En diciembre de 2019, a los pocos días de haber asumido la presidencia, Alberto Fernández envió al Congreso la ley de Solidaridad y Reactivación Productiva. La norma se aprobó y le dio al primer mandatario amplia capacidad de acción para tomar medidas económicas, como definir aumentos jubilatorios. La ley contenía un artículo con un efecto inverso. Le puso un límite a la capacidad de incrementar retenciones. Dejó un margen de tres puntos respecto de las alícuotas que había al momento en que se sancionó.

Ese artículo fue incluido para enviarle una señal a las patronales agropecuarias.
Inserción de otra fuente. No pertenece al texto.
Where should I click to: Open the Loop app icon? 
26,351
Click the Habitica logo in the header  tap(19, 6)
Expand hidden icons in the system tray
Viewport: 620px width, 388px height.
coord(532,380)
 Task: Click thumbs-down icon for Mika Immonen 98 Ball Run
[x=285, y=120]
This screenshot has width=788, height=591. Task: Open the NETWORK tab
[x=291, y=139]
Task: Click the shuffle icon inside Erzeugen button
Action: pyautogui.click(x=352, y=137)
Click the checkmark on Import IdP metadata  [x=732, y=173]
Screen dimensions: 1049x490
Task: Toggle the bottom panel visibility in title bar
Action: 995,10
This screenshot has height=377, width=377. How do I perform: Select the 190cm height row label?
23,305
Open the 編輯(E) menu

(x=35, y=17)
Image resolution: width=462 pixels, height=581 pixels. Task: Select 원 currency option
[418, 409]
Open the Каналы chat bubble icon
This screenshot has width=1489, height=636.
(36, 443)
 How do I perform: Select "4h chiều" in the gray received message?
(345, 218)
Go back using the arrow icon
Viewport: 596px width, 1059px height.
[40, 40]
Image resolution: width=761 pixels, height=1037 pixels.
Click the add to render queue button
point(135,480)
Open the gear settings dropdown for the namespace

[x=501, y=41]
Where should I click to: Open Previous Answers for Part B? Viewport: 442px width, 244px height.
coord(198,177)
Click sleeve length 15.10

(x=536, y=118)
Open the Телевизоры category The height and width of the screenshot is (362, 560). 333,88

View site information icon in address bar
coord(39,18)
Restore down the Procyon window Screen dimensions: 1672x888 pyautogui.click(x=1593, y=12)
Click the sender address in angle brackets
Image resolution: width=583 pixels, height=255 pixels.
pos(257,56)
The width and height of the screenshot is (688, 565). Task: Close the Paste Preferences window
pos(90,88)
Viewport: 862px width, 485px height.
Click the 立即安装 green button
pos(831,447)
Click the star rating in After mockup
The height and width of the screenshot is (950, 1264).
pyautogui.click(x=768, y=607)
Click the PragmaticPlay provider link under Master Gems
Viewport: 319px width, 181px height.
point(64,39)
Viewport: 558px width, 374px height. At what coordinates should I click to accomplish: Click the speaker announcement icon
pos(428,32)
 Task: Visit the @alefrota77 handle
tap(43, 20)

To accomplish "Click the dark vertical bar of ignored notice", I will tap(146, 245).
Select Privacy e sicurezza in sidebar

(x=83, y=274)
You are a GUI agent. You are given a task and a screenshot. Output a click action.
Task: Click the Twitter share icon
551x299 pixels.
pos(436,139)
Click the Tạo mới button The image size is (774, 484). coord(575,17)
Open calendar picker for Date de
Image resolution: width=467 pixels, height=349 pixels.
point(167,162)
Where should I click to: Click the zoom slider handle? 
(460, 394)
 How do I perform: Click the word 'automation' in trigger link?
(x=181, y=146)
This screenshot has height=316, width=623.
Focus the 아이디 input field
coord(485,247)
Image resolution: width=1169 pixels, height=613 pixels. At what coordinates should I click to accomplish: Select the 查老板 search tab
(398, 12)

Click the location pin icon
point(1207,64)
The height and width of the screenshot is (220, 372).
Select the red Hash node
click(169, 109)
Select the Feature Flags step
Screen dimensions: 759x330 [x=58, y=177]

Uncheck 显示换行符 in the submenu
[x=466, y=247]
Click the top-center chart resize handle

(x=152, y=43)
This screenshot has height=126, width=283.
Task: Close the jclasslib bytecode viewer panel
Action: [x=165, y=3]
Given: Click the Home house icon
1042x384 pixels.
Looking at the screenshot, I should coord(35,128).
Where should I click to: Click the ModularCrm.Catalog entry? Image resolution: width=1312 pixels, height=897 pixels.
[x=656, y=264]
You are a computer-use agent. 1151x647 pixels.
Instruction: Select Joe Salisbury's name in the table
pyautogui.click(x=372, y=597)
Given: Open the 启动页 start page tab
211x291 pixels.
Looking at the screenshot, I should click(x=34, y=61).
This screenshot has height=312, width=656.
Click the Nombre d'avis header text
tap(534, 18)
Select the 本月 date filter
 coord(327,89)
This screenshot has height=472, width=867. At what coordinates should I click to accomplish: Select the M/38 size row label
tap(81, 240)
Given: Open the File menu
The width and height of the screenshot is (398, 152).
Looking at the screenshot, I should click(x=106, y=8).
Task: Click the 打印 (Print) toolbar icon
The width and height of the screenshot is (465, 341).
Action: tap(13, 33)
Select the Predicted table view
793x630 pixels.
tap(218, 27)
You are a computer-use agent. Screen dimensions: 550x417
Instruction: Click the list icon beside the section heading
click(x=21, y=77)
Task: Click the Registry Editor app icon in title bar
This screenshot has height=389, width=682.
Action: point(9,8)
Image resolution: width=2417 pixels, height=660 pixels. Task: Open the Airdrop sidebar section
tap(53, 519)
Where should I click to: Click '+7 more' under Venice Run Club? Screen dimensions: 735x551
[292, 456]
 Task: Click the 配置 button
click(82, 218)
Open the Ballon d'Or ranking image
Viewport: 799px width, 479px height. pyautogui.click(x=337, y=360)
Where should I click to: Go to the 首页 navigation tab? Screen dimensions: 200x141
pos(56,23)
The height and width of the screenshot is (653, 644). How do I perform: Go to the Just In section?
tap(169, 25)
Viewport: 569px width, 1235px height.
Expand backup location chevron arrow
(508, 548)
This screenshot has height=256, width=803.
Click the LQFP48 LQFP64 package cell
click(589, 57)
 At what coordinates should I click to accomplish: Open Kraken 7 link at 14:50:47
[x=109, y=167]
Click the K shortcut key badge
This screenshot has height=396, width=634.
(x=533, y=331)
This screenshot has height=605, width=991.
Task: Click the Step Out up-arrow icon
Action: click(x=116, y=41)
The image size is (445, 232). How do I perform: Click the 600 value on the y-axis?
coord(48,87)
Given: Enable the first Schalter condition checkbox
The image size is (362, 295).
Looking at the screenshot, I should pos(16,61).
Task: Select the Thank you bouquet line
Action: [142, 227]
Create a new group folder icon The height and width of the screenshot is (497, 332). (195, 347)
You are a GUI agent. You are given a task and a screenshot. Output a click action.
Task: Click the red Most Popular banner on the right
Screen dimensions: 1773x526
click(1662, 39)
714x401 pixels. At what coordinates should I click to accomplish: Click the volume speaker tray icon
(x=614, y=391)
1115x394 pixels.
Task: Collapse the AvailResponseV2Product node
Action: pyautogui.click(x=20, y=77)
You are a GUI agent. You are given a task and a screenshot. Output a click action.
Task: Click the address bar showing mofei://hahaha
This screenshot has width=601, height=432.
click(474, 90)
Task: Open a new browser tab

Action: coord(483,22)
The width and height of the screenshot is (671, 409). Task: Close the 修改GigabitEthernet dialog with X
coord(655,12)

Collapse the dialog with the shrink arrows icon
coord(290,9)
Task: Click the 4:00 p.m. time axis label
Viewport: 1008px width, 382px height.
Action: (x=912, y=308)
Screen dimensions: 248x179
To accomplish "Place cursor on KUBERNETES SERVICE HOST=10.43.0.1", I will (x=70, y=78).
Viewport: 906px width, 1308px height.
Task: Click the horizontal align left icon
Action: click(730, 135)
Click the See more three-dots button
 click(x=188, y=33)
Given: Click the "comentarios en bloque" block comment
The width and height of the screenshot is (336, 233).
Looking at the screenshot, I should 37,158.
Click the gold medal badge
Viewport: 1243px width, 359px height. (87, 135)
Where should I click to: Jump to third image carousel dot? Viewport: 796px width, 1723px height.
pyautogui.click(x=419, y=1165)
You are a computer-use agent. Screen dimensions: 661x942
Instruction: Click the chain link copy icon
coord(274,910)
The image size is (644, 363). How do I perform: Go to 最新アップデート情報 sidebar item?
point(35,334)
El mensaje era: no habrá una nueva 125. Sintonizaba con uno de los rasgos con los que el albertismo abordaba la gestión, tratar de construir otro tipo de relación con los poderes fácticos con los que Cristina Fernández había tenido fuertes tensiones.

Ese artículo de la ley choca con el cuarto de la Constitución Nacional que le asigna al Poder Ejecutivo la administración de “los derechos de importación y exportación” para proveer “los gastos de la Nación a través del Tesoro”. Está presente en Carta Magna desde 1853 y nunca fue modificado. El manejo del comercio exterior -las retenciones son parte- recae en el Poder Ejecutivo. No es una potestad del Congreso.

El gobierno trabó su capacidad de acción. No es una cuestión legal. La Constitución está por encima de cualquier ley. Es un tema político. Ahora depende del Congreso para subir retenciones o debería violar la norma que impulsó.               

No se sabe si el cristinismo compartió el diagnóstico inicial sobre la necesidad de acercar posiciones con estos sectores. Habría que viajar en la máquina del tiempo y transformarse en mosca para colarse por la ventana de alguno de los encuentros primigenios.

La visión predominante en el albertismo es que el segundo gobierno de Cristina terminó mal. Este supuesto fracaso del segundo mandato de CFK se explicaría por haber exacerbado las contradicciones que tiene el modelo económico que pone al mercado interno como motor fundamental. Trae consigo-se sabe-el aumento de la demanda de dólares por la propia estructura productiva que se expande. Y en algún momento se produce extrangulamiento externo, que en buena medida le tocó administrar a Axel Kicillof como ministro de Economía. La respuesta, entonces, es poner mayor acento en las exportaciones. Atar la expansión del mercado local al crecimiento exportador. Eso explica que ministros del Ejecutivo-el propio Martín Guzmán-tengan un mensaje ambivalente sobre el aumento de los derechos de exportación, medida que, supuestamente, les quitaría estímulo económico a los productores de cereales para producir y exportar más.  

El otro punto es político. El modo de relacionamiento con los poderes fácticos, económicos y mediáticos. Hay algo innegable: las políticas consensuadas tienen la posibilidad de lograr mayores resultados y, especialmente, de perdurar en el tiempo. Nadie puede discutir eso. Si el consenso no es posible, ¿qué se hace? ¿Se renuncia al objetivo central?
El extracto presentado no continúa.